• [Task description]
Set the records down again in full, with every word kept.

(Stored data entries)

((

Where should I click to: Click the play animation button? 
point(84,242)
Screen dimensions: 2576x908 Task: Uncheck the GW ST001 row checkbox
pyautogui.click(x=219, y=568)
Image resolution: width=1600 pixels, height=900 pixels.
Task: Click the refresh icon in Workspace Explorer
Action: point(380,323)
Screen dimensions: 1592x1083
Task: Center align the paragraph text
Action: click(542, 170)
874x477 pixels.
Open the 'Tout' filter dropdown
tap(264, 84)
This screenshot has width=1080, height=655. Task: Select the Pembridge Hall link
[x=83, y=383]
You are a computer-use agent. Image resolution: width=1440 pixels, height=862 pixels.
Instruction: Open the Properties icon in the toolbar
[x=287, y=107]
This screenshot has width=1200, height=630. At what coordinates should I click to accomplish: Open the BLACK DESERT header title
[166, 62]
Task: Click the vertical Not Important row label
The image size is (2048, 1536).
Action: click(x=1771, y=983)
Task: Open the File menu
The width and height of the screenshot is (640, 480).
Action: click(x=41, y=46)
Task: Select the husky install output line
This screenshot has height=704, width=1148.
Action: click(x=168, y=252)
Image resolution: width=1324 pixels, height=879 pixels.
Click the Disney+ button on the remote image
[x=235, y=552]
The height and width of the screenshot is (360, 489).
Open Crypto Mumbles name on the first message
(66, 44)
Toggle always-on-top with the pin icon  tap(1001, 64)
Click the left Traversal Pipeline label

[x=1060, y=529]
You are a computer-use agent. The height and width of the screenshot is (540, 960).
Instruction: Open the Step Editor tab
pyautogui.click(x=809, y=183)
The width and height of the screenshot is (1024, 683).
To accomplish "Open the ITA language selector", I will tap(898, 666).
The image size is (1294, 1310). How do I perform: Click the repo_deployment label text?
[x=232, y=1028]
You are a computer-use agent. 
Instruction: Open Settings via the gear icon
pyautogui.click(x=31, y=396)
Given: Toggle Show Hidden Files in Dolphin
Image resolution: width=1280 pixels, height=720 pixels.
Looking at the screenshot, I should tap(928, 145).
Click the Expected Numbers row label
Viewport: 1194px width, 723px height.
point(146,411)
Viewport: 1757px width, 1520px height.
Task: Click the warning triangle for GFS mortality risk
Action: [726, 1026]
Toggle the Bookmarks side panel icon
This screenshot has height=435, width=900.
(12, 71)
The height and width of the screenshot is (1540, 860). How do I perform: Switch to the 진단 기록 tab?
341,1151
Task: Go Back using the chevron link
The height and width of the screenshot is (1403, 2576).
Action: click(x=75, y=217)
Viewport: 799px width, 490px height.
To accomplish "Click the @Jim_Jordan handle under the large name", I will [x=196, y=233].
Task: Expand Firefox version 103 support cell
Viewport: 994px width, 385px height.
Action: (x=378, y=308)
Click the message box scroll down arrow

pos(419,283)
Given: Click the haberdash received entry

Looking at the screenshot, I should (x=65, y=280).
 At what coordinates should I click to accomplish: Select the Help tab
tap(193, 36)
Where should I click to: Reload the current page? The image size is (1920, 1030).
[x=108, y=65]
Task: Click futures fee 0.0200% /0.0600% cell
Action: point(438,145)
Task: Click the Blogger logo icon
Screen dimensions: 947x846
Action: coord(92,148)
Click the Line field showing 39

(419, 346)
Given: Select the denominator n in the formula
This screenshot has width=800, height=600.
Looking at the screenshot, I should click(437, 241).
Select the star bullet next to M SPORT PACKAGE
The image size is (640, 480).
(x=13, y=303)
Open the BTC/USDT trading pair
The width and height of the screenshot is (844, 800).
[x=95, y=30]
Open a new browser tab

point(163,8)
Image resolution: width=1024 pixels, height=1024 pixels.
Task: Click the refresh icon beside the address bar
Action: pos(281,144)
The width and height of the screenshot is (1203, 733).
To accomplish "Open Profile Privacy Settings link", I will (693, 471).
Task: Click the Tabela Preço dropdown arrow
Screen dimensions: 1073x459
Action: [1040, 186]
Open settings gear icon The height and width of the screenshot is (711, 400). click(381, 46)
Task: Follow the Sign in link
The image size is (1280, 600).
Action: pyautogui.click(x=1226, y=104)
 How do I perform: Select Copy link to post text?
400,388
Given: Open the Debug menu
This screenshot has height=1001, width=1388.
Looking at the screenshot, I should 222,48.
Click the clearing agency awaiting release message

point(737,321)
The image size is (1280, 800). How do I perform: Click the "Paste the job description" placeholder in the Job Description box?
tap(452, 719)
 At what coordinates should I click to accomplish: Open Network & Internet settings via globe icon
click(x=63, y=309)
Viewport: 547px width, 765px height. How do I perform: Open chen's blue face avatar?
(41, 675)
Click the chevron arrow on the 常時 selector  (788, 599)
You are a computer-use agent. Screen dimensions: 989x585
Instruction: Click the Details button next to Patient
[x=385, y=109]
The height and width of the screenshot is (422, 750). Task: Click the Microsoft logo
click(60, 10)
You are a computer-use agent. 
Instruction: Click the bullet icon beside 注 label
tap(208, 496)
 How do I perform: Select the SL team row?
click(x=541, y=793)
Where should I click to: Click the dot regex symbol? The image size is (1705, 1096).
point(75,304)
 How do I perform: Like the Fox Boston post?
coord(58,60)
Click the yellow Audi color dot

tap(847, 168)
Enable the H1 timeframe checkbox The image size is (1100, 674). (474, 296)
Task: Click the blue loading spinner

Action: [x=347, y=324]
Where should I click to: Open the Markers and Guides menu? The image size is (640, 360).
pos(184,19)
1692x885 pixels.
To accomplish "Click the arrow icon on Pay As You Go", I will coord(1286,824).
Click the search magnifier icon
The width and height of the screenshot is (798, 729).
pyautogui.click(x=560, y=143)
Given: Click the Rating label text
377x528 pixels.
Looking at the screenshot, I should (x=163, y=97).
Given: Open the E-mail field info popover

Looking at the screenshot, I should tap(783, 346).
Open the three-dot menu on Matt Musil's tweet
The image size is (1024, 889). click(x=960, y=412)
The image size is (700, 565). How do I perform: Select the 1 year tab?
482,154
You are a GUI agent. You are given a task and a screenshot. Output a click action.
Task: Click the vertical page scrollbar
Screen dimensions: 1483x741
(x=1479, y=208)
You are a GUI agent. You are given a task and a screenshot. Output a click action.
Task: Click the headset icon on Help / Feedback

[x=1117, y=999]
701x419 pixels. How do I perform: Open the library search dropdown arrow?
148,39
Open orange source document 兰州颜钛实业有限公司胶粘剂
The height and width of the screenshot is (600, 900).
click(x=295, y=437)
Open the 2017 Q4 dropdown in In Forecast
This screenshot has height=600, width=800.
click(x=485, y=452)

))

• [Solved exercise]
Where should I click to: Click the play animation button? 
point(84,242)
Screen dimensions: 2576x908 Task: Uncheck the GW ST001 row checkbox
pyautogui.click(x=219, y=568)
Image resolution: width=1600 pixels, height=900 pixels.
Task: Click the refresh icon in Workspace Explorer
Action: point(380,323)
Screen dimensions: 1592x1083
Task: Center align the paragraph text
Action: click(542, 170)
874x477 pixels.
Open the 'Tout' filter dropdown
tap(264, 84)
This screenshot has width=1080, height=655. Task: Select the Pembridge Hall link
[x=83, y=383]
You are a computer-use agent. Image resolution: width=1440 pixels, height=862 pixels.
Instruction: Open the Properties icon in the toolbar
[x=287, y=107]
This screenshot has width=1200, height=630. At what coordinates should I click to accomplish: Open the BLACK DESERT header title
[166, 62]
Task: Click the vertical Not Important row label
The image size is (2048, 1536).
Action: click(x=1771, y=983)
Task: Open the File menu
The width and height of the screenshot is (640, 480).
Action: click(x=41, y=46)
Task: Select the husky install output line
This screenshot has height=704, width=1148.
Action: click(x=168, y=252)
Image resolution: width=1324 pixels, height=879 pixels.
Click the Disney+ button on the remote image
[x=235, y=552]
The height and width of the screenshot is (360, 489).
Open Crypto Mumbles name on the first message
(66, 44)
Toggle always-on-top with the pin icon  tap(1001, 64)
Click the left Traversal Pipeline label

[x=1060, y=529]
You are a computer-use agent. The height and width of the screenshot is (540, 960).
Instruction: Open the Step Editor tab
pyautogui.click(x=809, y=183)
The width and height of the screenshot is (1024, 683).
To accomplish "Open the ITA language selector", I will tap(898, 666).
The image size is (1294, 1310). How do I perform: Click the repo_deployment label text?
[x=232, y=1028]
You are a computer-use agent. 
Instruction: Open Settings via the gear icon
pyautogui.click(x=31, y=396)
Given: Toggle Show Hidden Files in Dolphin
Image resolution: width=1280 pixels, height=720 pixels.
Looking at the screenshot, I should tap(928, 145).
Click the Expected Numbers row label
Viewport: 1194px width, 723px height.
point(146,411)
Viewport: 1757px width, 1520px height.
Task: Click the warning triangle for GFS mortality risk
Action: [726, 1026]
Toggle the Bookmarks side panel icon
This screenshot has height=435, width=900.
(12, 71)
The height and width of the screenshot is (1540, 860). How do I perform: Switch to the 진단 기록 tab?
341,1151
Task: Go Back using the chevron link
The height and width of the screenshot is (1403, 2576).
Action: click(x=75, y=217)
Viewport: 799px width, 490px height.
To accomplish "Click the @Jim_Jordan handle under the large name", I will [x=196, y=233].
Task: Expand Firefox version 103 support cell
Viewport: 994px width, 385px height.
Action: (x=378, y=308)
Click the message box scroll down arrow

pos(419,283)
Given: Click the haberdash received entry

Looking at the screenshot, I should (x=65, y=280).
 At what coordinates should I click to accomplish: Select the Help tab
tap(193, 36)
Where should I click to: Reload the current page? The image size is (1920, 1030).
[x=108, y=65]
Task: Click futures fee 0.0200% /0.0600% cell
Action: point(438,145)
Task: Click the Blogger logo icon
Screen dimensions: 947x846
Action: coord(92,148)
Click the Line field showing 39

(419, 346)
Given: Select the denominator n in the formula
This screenshot has width=800, height=600.
Looking at the screenshot, I should click(437, 241).
Select the star bullet next to M SPORT PACKAGE
The image size is (640, 480).
(x=13, y=303)
Open the BTC/USDT trading pair
The width and height of the screenshot is (844, 800).
[x=95, y=30]
Open a new browser tab

point(163,8)
Image resolution: width=1024 pixels, height=1024 pixels.
Task: Click the refresh icon beside the address bar
Action: pos(281,144)
The width and height of the screenshot is (1203, 733).
To accomplish "Open Profile Privacy Settings link", I will (693, 471).
Task: Click the Tabela Preço dropdown arrow
Screen dimensions: 1073x459
Action: [1040, 186]
Open settings gear icon The height and width of the screenshot is (711, 400). click(381, 46)
Task: Follow the Sign in link
The image size is (1280, 600).
Action: pyautogui.click(x=1226, y=104)
 How do I perform: Select Copy link to post text?
400,388
Given: Open the Debug menu
This screenshot has height=1001, width=1388.
Looking at the screenshot, I should 222,48.
Click the clearing agency awaiting release message

point(737,321)
The image size is (1280, 800). How do I perform: Click the "Paste the job description" placeholder in the Job Description box?
tap(452, 719)
 At what coordinates should I click to accomplish: Open Network & Internet settings via globe icon
click(x=63, y=309)
Viewport: 547px width, 765px height. How do I perform: Open chen's blue face avatar?
(41, 675)
Click the chevron arrow on the 常時 selector  (788, 599)
You are a computer-use agent. Screen dimensions: 989x585
Instruction: Click the Details button next to Patient
[x=385, y=109]
The height and width of the screenshot is (422, 750). Task: Click the Microsoft logo
click(60, 10)
You are a computer-use agent. 
Instruction: Click the bullet icon beside 注 label
tap(208, 496)
 How do I perform: Select the SL team row?
click(x=541, y=793)
Where should I click to: Click the dot regex symbol? The image size is (1705, 1096).
point(75,304)
 How do I perform: Like the Fox Boston post?
coord(58,60)
Click the yellow Audi color dot

tap(847, 168)
Enable the H1 timeframe checkbox The image size is (1100, 674). (474, 296)
Task: Click the blue loading spinner

Action: [x=347, y=324]
Where should I click to: Open the Markers and Guides menu? The image size is (640, 360).
pos(184,19)
1692x885 pixels.
To accomplish "Click the arrow icon on Pay As You Go", I will coord(1286,824).
Click the search magnifier icon
The width and height of the screenshot is (798, 729).
pyautogui.click(x=560, y=143)
Given: Click the Rating label text
377x528 pixels.
Looking at the screenshot, I should (x=163, y=97).
Given: Open the E-mail field info popover

Looking at the screenshot, I should tap(783, 346).
Open the three-dot menu on Matt Musil's tweet
The image size is (1024, 889). click(x=960, y=412)
The image size is (700, 565). How do I perform: Select the 1 year tab?
482,154
You are a GUI agent. You are given a task and a screenshot. Output a click action.
Task: Click the vertical page scrollbar
Screen dimensions: 1483x741
(x=1479, y=208)
You are a GUI agent. You are given a task and a screenshot. Output a click action.
Task: Click the headset icon on Help / Feedback

[x=1117, y=999]
701x419 pixels. How do I perform: Open the library search dropdown arrow?
148,39
Open orange source document 兰州颜钛实业有限公司胶粘剂
The height and width of the screenshot is (600, 900).
click(x=295, y=437)
Open the 2017 Q4 dropdown in In Forecast
This screenshot has height=600, width=800.
click(x=485, y=452)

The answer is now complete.